*Problem statement*. Starting with the line that contains "Task: Expand the Options menu" and stopping after the line that contains "Choose the 'Firm'", return each line below exactly as written, with no others.

Saved entries

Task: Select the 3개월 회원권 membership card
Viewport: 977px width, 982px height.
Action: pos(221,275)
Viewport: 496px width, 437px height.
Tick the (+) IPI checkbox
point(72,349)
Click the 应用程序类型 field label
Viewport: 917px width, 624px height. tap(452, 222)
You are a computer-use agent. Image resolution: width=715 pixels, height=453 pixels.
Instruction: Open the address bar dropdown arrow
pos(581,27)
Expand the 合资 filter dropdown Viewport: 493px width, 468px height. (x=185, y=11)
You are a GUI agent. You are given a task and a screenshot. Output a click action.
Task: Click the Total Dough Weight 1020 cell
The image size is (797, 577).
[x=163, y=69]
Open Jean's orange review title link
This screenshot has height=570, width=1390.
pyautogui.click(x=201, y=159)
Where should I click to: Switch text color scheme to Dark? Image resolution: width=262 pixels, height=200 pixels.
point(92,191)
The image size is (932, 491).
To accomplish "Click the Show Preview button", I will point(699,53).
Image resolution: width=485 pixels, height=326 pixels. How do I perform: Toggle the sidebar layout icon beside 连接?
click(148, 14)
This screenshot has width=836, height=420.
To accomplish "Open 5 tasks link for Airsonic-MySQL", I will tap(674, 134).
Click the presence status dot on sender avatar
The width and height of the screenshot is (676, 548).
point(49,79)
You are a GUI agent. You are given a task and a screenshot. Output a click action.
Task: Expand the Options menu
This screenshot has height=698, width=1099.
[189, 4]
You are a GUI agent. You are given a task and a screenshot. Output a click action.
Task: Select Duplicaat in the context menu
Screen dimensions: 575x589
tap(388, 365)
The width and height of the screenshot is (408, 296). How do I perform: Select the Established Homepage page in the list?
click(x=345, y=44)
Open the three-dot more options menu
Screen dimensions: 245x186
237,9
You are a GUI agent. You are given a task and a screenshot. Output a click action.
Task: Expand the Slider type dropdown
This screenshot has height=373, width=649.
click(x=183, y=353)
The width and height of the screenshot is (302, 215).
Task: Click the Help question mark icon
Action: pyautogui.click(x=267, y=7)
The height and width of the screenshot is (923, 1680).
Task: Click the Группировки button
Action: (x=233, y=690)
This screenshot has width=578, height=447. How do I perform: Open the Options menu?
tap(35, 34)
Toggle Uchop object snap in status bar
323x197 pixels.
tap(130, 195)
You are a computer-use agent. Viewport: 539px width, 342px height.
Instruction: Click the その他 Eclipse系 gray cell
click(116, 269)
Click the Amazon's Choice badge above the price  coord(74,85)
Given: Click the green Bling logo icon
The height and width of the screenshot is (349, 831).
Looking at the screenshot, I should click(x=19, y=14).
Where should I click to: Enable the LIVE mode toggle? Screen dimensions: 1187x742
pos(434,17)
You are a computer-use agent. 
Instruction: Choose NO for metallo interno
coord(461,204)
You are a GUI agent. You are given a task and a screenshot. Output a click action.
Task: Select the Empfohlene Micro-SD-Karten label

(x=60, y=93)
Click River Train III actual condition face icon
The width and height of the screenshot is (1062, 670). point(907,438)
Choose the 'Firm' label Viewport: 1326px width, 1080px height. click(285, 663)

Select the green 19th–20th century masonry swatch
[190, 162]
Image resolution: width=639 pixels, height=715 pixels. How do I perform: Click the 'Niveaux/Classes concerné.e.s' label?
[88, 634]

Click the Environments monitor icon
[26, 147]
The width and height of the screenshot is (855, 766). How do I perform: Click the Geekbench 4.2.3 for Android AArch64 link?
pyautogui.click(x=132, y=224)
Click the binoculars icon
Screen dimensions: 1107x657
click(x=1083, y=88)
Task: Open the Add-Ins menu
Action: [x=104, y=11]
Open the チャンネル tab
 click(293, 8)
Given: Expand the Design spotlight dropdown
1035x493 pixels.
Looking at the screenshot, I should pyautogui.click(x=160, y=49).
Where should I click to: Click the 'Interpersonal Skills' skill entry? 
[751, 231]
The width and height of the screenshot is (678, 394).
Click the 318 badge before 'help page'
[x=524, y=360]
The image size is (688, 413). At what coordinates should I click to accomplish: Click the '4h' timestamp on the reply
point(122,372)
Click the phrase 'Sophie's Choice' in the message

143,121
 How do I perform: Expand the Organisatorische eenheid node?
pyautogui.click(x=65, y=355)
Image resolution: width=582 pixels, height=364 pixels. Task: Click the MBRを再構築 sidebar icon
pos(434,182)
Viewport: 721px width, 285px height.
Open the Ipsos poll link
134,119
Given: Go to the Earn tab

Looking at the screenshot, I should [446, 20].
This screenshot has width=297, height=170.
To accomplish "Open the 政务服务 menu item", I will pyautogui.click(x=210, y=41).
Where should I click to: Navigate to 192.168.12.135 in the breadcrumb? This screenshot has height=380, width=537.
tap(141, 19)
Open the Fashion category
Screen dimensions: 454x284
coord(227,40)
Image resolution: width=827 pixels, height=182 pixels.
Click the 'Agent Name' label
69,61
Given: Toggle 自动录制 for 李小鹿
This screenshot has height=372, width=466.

*Answer*.
Task: Expand the Options menu
This screenshot has height=698, width=1099.
[189, 4]
You are a GUI agent. You are given a task and a screenshot. Output a click action.
Task: Select Duplicaat in the context menu
Screen dimensions: 575x589
tap(388, 365)
The width and height of the screenshot is (408, 296). How do I perform: Select the Established Homepage page in the list?
click(x=345, y=44)
Open the three-dot more options menu
Screen dimensions: 245x186
237,9
You are a GUI agent. You are given a task and a screenshot. Output a click action.
Task: Expand the Slider type dropdown
This screenshot has height=373, width=649.
click(x=183, y=353)
The width and height of the screenshot is (302, 215).
Task: Click the Help question mark icon
Action: pyautogui.click(x=267, y=7)
The height and width of the screenshot is (923, 1680).
Task: Click the Группировки button
Action: (x=233, y=690)
This screenshot has width=578, height=447. How do I perform: Open the Options menu?
tap(35, 34)
Toggle Uchop object snap in status bar
323x197 pixels.
tap(130, 195)
You are a computer-use agent. Viewport: 539px width, 342px height.
Instruction: Click the その他 Eclipse系 gray cell
click(116, 269)
Click the Amazon's Choice badge above the price  coord(74,85)
Given: Click the green Bling logo icon
The height and width of the screenshot is (349, 831).
Looking at the screenshot, I should click(x=19, y=14).
Where should I click to: Enable the LIVE mode toggle? Screen dimensions: 1187x742
pos(434,17)
You are a computer-use agent. 
Instruction: Choose NO for metallo interno
coord(461,204)
You are a GUI agent. You are given a task and a screenshot. Output a click action.
Task: Select the Empfohlene Micro-SD-Karten label

(x=60, y=93)
Click River Train III actual condition face icon
The width and height of the screenshot is (1062, 670). point(907,438)
Choose the 'Firm' label Viewport: 1326px width, 1080px height. click(285, 663)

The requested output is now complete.